# Raw data:
|---|
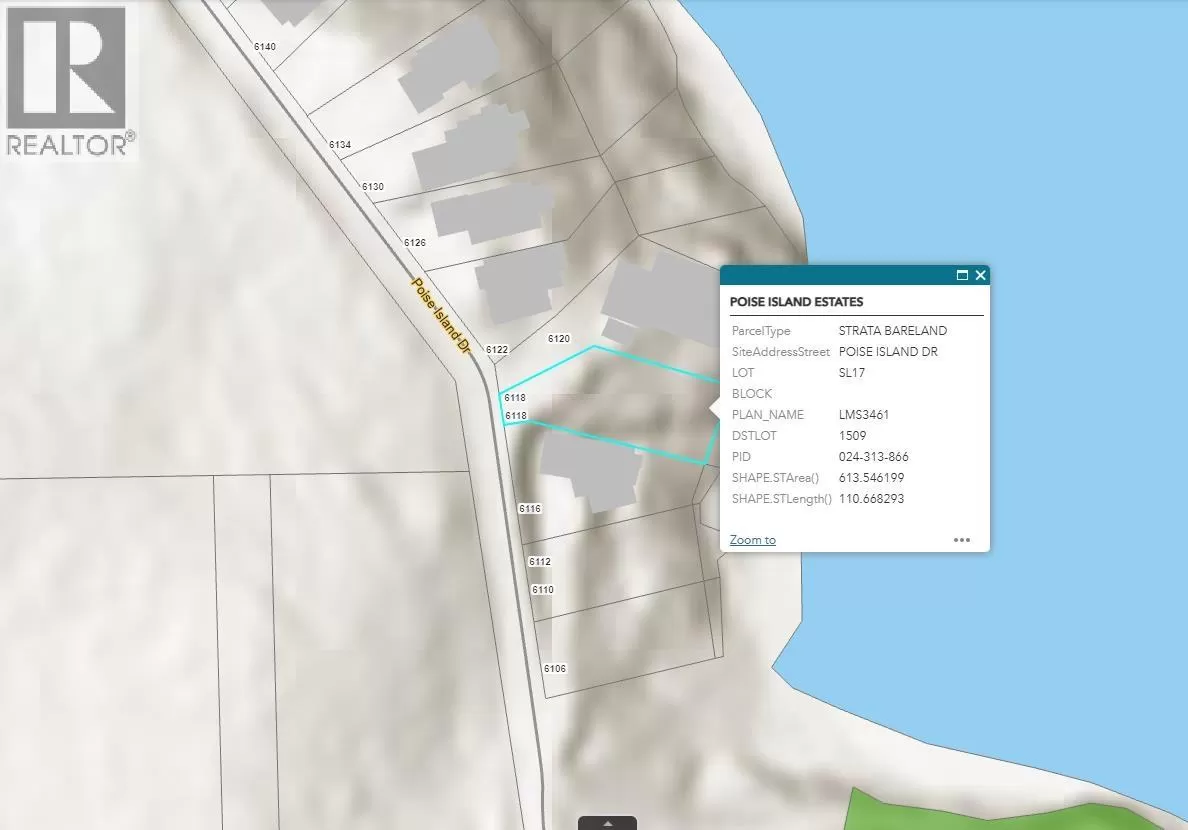
Task: Select the parcel labeled 6122
Action: tap(495, 349)
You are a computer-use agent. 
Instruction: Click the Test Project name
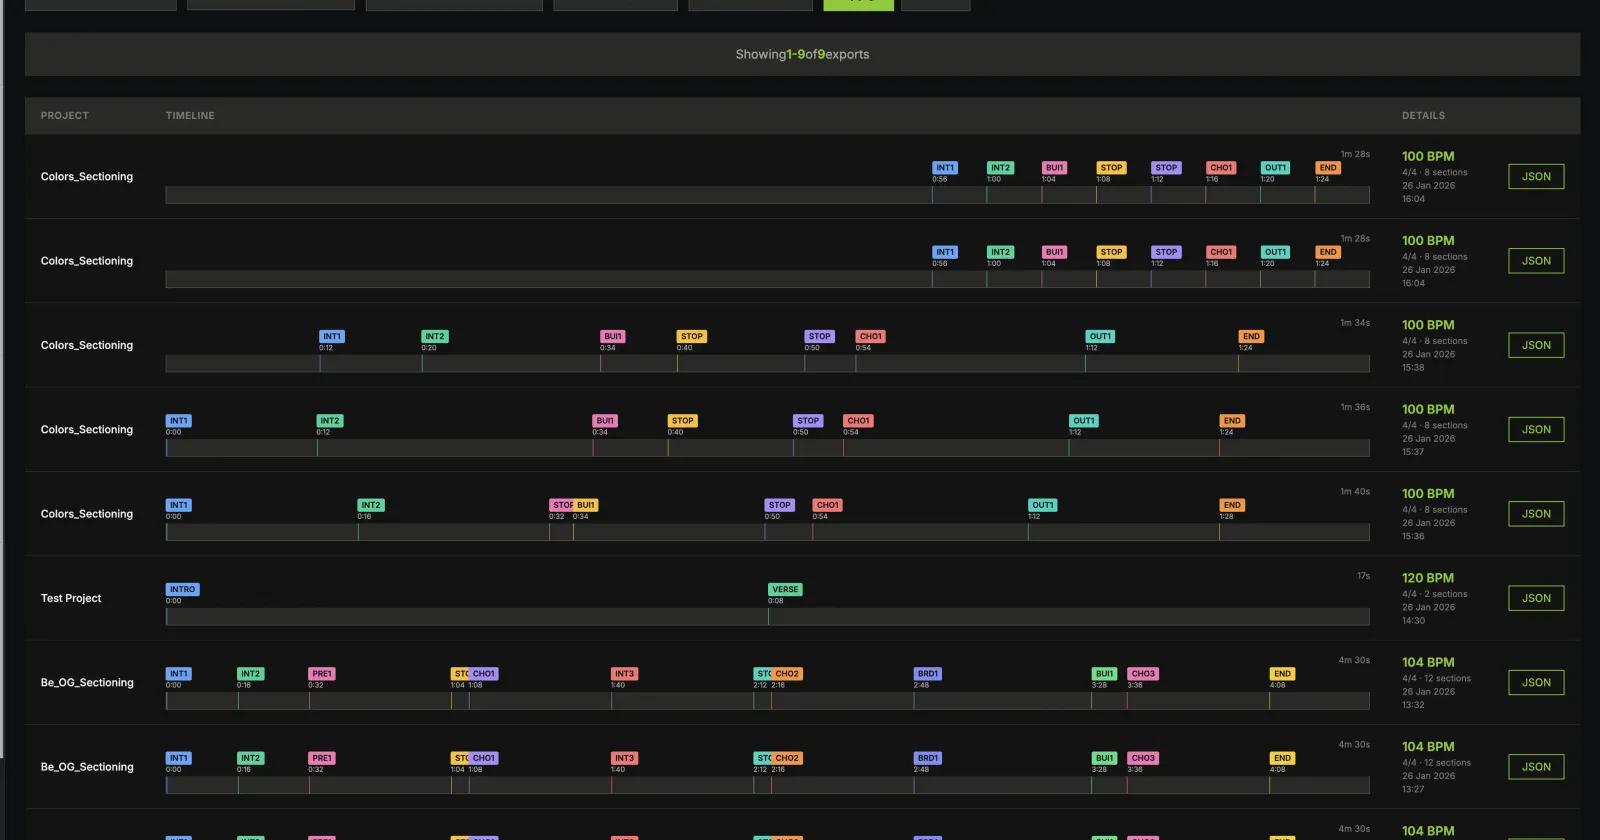click(71, 598)
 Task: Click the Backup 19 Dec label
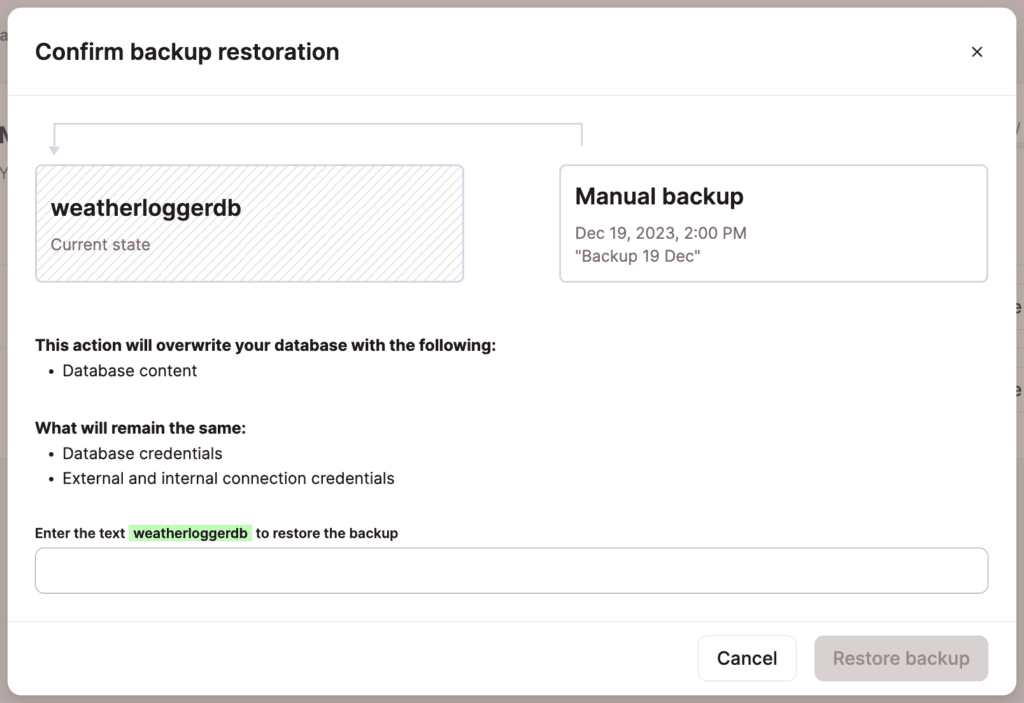[640, 256]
|---|
Update all the records by replacing "Instruction" with "Goal", changing nothing else, and leave the pictures out of your answer.

Task: Select the parcel labeled 6122
Action: tap(495, 349)
You are a computer-use agent. 
Goal: Click the Test Project name
click(71, 598)
 Task: Click the Backup 19 Dec label
[640, 256]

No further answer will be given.